Dataset records
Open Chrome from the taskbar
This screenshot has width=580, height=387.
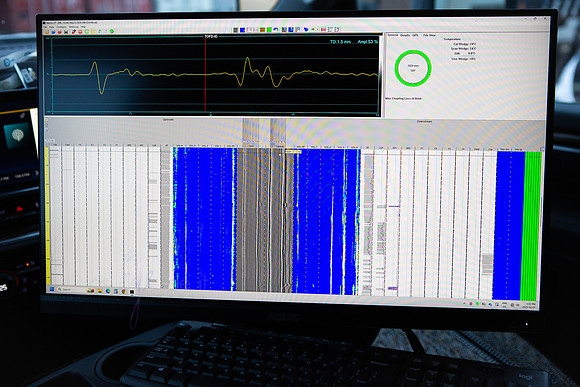(124, 291)
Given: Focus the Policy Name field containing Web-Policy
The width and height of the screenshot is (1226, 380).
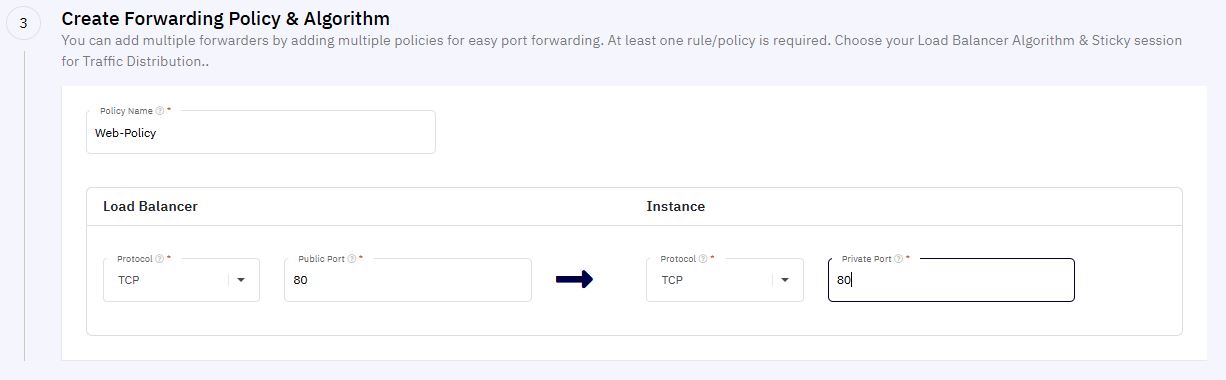Looking at the screenshot, I should (x=261, y=132).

■ **Instructions to follow**
Please output the records above exactly, without the pictures.

■ **Task output**
Open Chrome from the taskbar
This screenshot has width=580, height=387.
(124, 291)
Given: Focus the Policy Name field containing Web-Policy
The width and height of the screenshot is (1226, 380).
Looking at the screenshot, I should (x=261, y=132).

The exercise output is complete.